Surprisingly, researchers have conducted few studies of the neurology of inhibitory control. A group of U.S. researchers recently conducted a study with a large number of adults in order to determine how the brain adapts to conditions of distraction during goal-oriented activities, and they have published their results in the Proceedings of the National Academy of Sciences.
Graph theory is a relatively recent methodological advance that allows analysis of brain networks at a previously unobtainable level of complexity. Via graph theory, researchers can identify clusters of network connections in which the strength of each connection varies according to demand—for instance, concentration in a setting of variable distraction levels.

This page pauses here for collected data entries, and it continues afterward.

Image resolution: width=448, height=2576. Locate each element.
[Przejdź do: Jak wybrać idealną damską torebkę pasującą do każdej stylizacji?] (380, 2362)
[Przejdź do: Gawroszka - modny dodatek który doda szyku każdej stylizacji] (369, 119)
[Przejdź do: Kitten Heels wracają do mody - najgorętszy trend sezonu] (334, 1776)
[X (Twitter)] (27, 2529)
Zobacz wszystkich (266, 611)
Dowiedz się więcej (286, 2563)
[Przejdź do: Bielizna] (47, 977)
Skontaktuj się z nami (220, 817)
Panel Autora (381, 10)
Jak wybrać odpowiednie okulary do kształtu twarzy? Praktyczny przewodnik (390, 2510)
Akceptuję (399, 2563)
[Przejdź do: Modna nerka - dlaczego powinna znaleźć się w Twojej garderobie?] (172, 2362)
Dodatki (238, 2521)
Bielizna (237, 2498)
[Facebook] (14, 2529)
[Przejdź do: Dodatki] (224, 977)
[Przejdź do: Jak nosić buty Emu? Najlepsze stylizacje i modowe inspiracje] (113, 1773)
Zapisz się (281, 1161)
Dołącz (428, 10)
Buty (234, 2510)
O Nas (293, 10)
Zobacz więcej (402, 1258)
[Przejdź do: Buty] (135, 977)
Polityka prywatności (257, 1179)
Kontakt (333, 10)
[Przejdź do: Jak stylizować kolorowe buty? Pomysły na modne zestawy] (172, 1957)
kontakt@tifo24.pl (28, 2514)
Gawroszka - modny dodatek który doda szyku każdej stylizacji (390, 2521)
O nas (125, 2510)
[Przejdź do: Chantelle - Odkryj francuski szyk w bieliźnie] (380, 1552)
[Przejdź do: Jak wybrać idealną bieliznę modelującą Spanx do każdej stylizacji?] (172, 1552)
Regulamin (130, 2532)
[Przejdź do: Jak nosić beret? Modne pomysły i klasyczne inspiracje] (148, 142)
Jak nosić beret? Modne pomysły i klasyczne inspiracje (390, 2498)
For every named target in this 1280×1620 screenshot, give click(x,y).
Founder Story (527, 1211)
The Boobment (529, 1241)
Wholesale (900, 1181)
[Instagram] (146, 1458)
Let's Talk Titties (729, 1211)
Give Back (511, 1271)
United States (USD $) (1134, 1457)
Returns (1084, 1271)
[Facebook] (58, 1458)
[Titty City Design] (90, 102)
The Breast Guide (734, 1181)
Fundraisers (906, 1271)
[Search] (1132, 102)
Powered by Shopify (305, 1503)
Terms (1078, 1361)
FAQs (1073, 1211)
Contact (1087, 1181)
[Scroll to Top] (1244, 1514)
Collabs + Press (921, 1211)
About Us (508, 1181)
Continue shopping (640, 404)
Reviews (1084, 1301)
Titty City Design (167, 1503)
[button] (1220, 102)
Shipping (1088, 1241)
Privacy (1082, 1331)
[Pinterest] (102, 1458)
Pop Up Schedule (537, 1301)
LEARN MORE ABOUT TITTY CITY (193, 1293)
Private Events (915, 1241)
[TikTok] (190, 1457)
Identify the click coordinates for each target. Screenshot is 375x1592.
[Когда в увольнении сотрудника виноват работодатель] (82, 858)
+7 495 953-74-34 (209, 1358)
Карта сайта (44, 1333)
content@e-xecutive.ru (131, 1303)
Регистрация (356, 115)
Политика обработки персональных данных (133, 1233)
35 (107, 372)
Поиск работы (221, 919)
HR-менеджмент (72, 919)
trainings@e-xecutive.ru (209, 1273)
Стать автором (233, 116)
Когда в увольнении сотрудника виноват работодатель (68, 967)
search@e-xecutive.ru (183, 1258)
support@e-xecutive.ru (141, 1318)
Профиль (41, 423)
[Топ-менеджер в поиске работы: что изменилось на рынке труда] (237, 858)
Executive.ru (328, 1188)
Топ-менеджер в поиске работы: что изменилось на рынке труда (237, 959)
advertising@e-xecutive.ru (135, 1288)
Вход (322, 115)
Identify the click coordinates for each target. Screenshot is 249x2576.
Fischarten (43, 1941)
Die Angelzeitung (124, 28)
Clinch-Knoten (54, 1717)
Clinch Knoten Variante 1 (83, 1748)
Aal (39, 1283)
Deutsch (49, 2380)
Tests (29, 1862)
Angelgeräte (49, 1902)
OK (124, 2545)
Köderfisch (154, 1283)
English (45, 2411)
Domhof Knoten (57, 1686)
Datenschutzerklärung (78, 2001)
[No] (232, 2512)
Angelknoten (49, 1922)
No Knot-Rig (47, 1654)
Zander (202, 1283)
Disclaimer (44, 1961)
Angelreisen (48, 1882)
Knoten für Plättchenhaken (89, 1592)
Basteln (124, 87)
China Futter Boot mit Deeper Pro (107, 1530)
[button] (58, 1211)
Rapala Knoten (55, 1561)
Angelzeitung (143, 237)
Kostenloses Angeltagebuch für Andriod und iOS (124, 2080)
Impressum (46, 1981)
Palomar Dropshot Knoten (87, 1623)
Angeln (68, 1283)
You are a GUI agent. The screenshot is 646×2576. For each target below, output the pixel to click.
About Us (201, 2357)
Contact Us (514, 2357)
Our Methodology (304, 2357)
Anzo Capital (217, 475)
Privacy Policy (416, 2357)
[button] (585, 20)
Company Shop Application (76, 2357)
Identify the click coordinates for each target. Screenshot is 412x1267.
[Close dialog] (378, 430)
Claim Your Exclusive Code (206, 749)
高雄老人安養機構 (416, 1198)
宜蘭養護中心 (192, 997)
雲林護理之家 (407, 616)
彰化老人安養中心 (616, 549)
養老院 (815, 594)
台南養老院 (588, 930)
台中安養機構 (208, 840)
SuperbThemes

The researchers recruited 101 adults and collected functional magnetic resonance imaging data as the subjects performed a color-word Stroop test. Applying graph theory, the researchers identified clusters of interregional coupling in which connection strength between and within neural networks differed with varying demands for inhibitory control. They also correlated significant network measures with the performance of the subjects in order to determine the behavioral impact of network shifts.
The researchers identified a network of neural nodes that became more interconnected during periods of high demand for inhibitory control. Frontal regions predominated, including the medial dorsal anterior cingulate cortex, the right inferior frontal gyrus and the right anterior insula acting as network hubs.
The researchers found that higher demand for inhibitory control was related to increases in neural node strength in all of the study's brain regions of interest, and that each node had a greater impact on network processing in the presence of distracting stimuli. Meanwhile, the network of connections surrounding each node also became more tightly clustered together, a condition they called "local efficiency."
The findings showed that when greater inhibitory control was needed, the dorsal anterior cingulate cortex becomes more tightly interconnected with other nodes. This suggests that the region has a greater influence on the specific processes occurring within those nodes. And an observed increase in anterior insula node strength suggests that the region orchestrates switches between different functional networks by directing highly connected hubs to bring their module networks online or to down-regulate them based on current needs.
Interestingly, the researchers mapped global network organization, finding that the networks would completely reorganize themselves into highly resilient and efficient configurations to meet the demand for inhibitory control. The authors write, "Although present findings do not have direct clinical implications, they do provide a framework for deeper insight into the particular network dysfunction occurring in populations with known inhibitory difficulties," citing ADHD as an example.